Surabaya, CNN Indonesia -- Perhimpunan Hotel dan Restoran Indonesia (PHRI) Jawa Timur menyebut 152 hotel di 28 kabupaten/kota di Jawa Timur terpaksa tutup sementara waktu karena virus corona.

Ketua PHRI Jatim Dwi Cahyono mengatakan daerah yang paling merugi akibat penutupan ini adalah Kota Batu. "Kami yang tutup ada 152 di Jatim. Kami cabang seluruh Jatim ada 28 kabupaten/kota. Terbanyak yang tutup Batu," kata Dwi, melalui sambungan telepon, Rabu (8/4)

Penutupan itu dilakukan, lantaran selama satu bulan terakhir ini okupansi mereka merosot tajam. Angkanya okupansi bahkan tak sampai 10 persen dari kondisi normal.


"Jalanan sudah banyak isolasi. Tamu-tamu hotel sudah sepi, kami okupansi sudah di bawah 10 persen, sudah enggak ada orang bepergian," ujarnya.

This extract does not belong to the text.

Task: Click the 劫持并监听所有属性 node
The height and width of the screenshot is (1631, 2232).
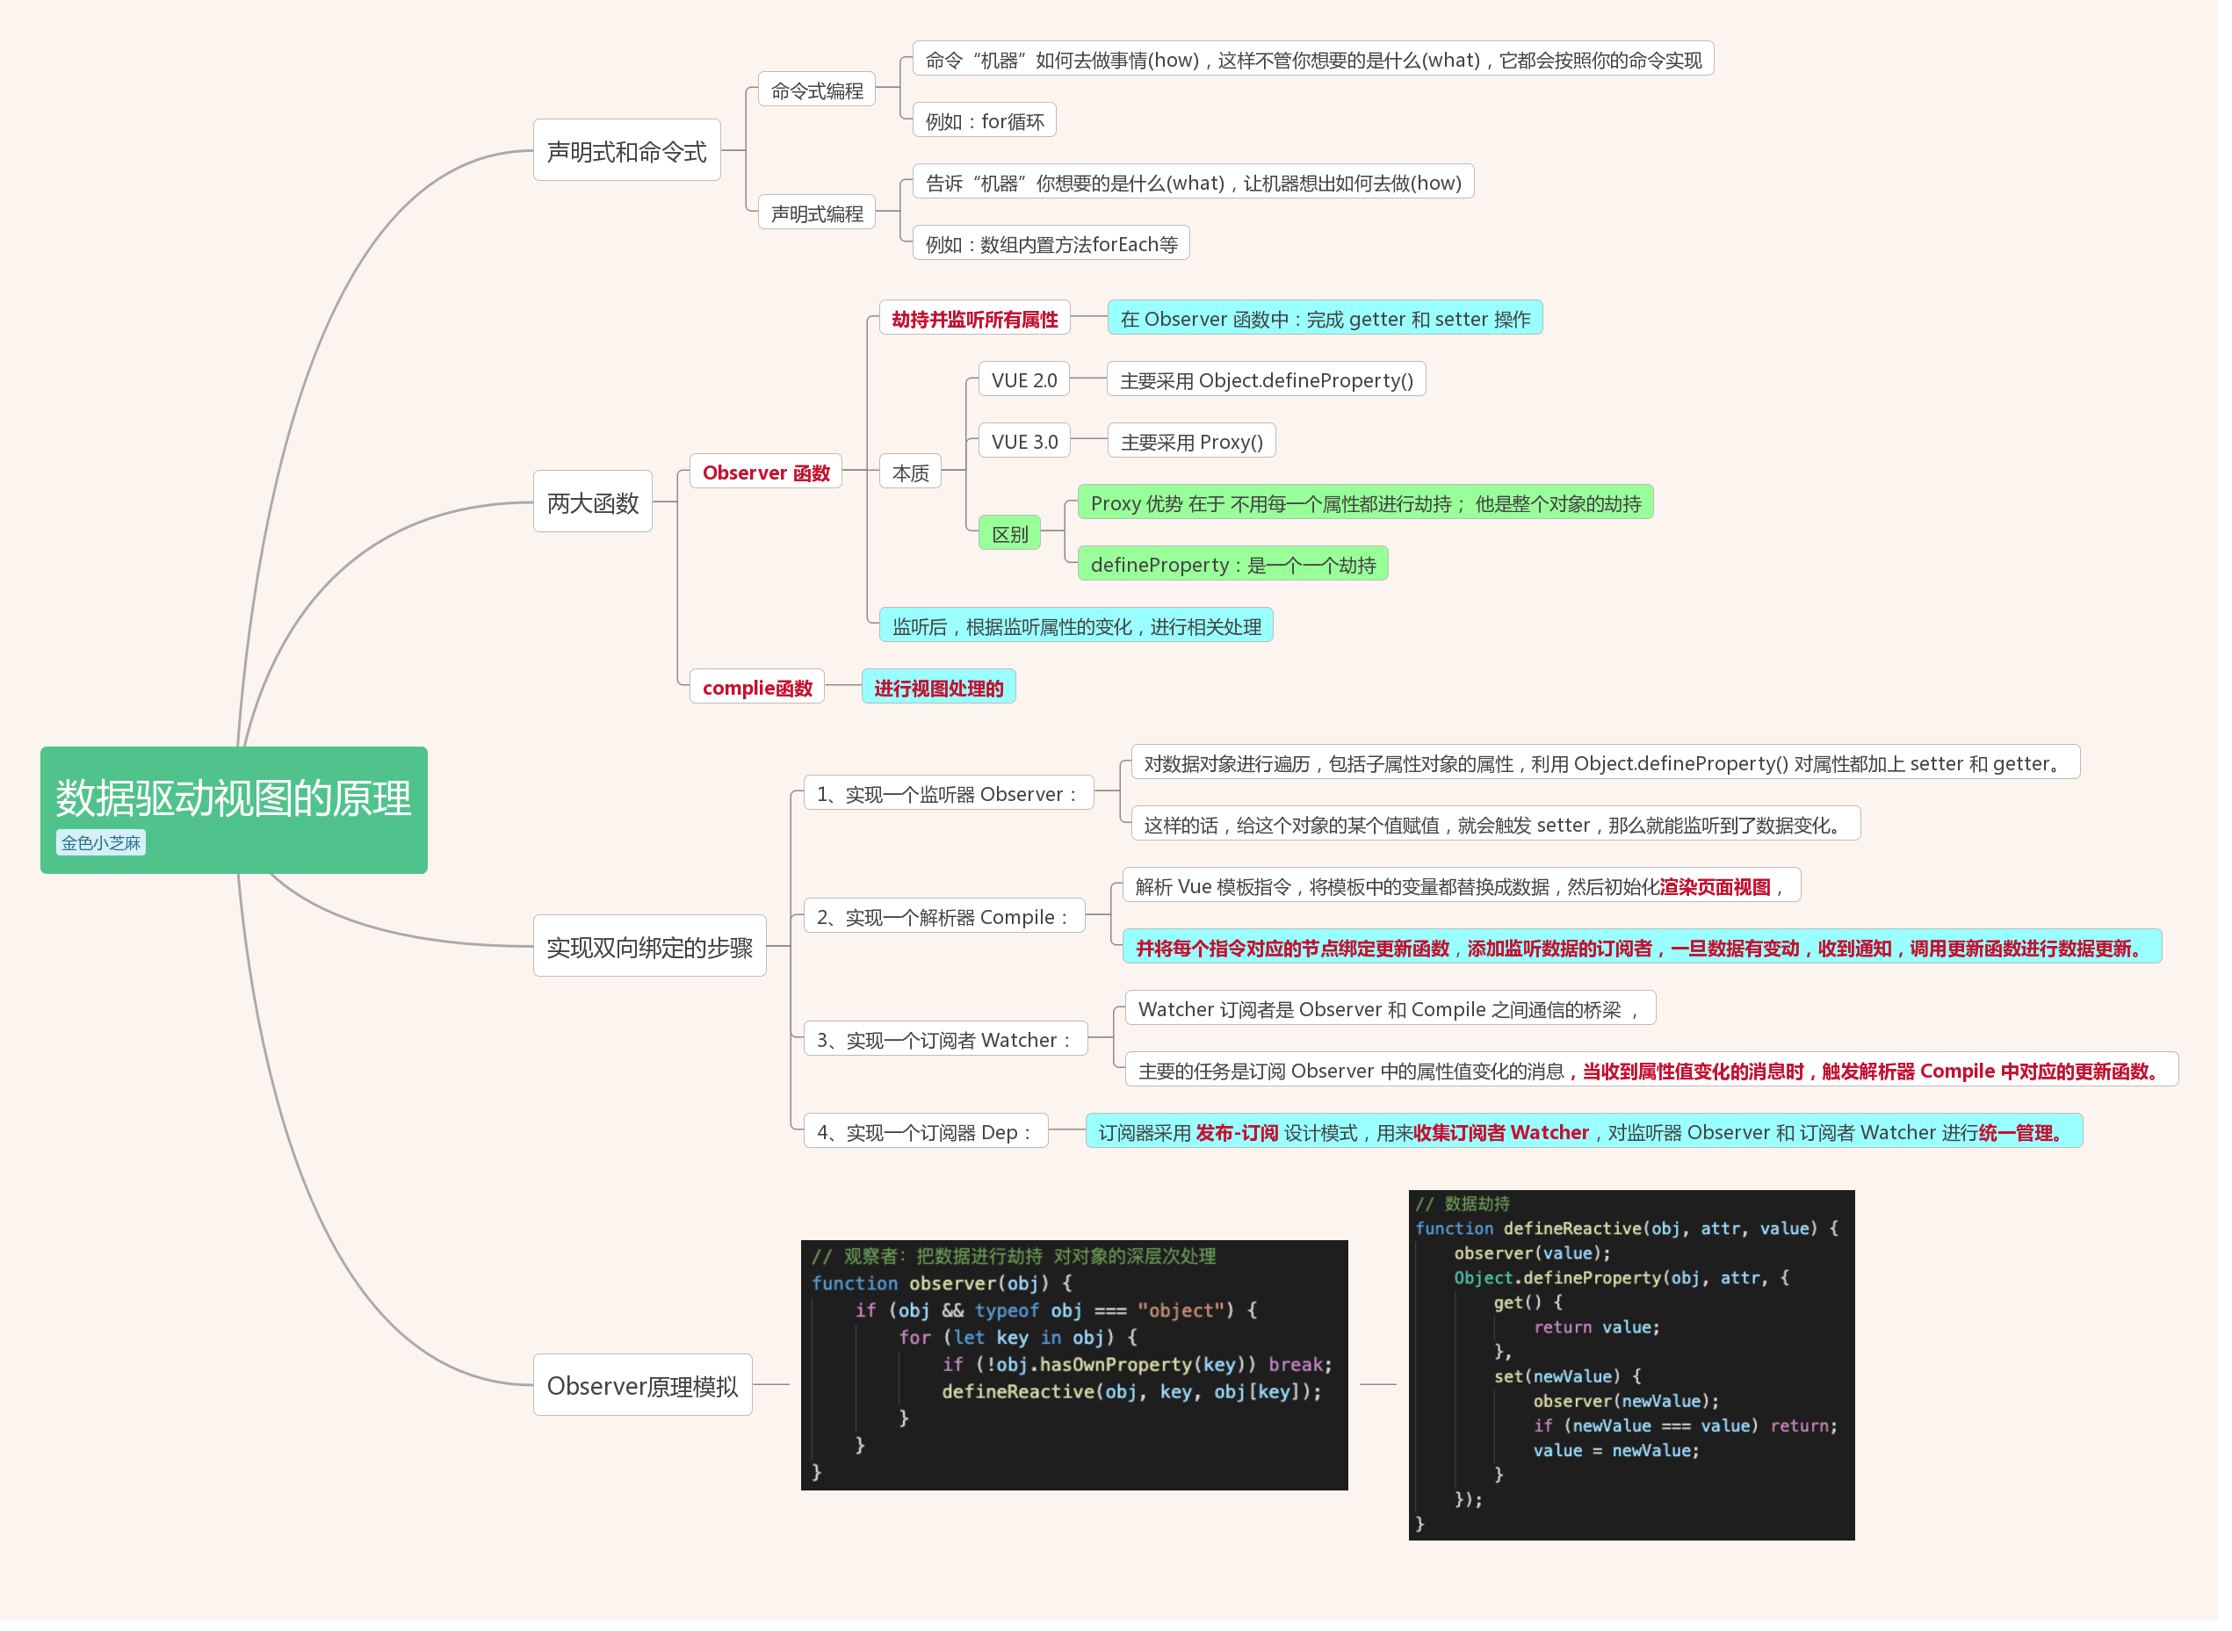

Akibat kondisi tersebut, Dwi mengatakan ribuan pekerja perhotelan terpaksa harus dirumahkan sementara. Meski demikian, PHRI mengaku terus berupaya agar tak ada pemutusan hubungan kerja (PHK).

"Yang terpenting selain usaha tapi juga karyawan. Kami datanya hampir ada 8.000 sekian [karyawan dirumahkan] seluruh Jatim," katanya.

Ia mengatakan PHRI Jatim pun telah melayangkan surat pengajuan keringanan kepada Pemprov Jatim pada awal April ini. Mereka memohon kebijakan penghapusan pajak, serta tagihan lainnya.

"Sudah awal April, itu sudah saya kirim surat, terkait pajak, penghapusan sementara, terus untuk OJK keringanan angsuran, BPJS kesehatan, BPJS ketenagakerjaan, listrik, air," kata dia.

[Gambas:Video CNN]
Namun hingga kini, Dwi menyebut belum ada jawaban resmi dari pemprov. Meski begitu ia mengaku sudah menyampaikan permohonan tersebut secara lisan.

"Kalau jawaban formil lewat surat belum, mungkin ya kesibukan seperti kondisi ini. Paling tidak kamu sudah sampaikan lisan juga, resmi sudah, lisan sudah," katanya.

Dwi berharap nantinya jika dikabulkan pemerintah, kebijakan keringanan tersebut juga akan dikoordinasikan pemprov kepada pemerintah di tingkat kabupaten kota. Sehingga kebijakannya bisa merata.

"Ya mudah-mudahan, yang kami harapkan kan imbauan ke bupati wali kota, dari gubernur ke daerah, bisa menghapuskan pajak hotel restaurant," ujarnya.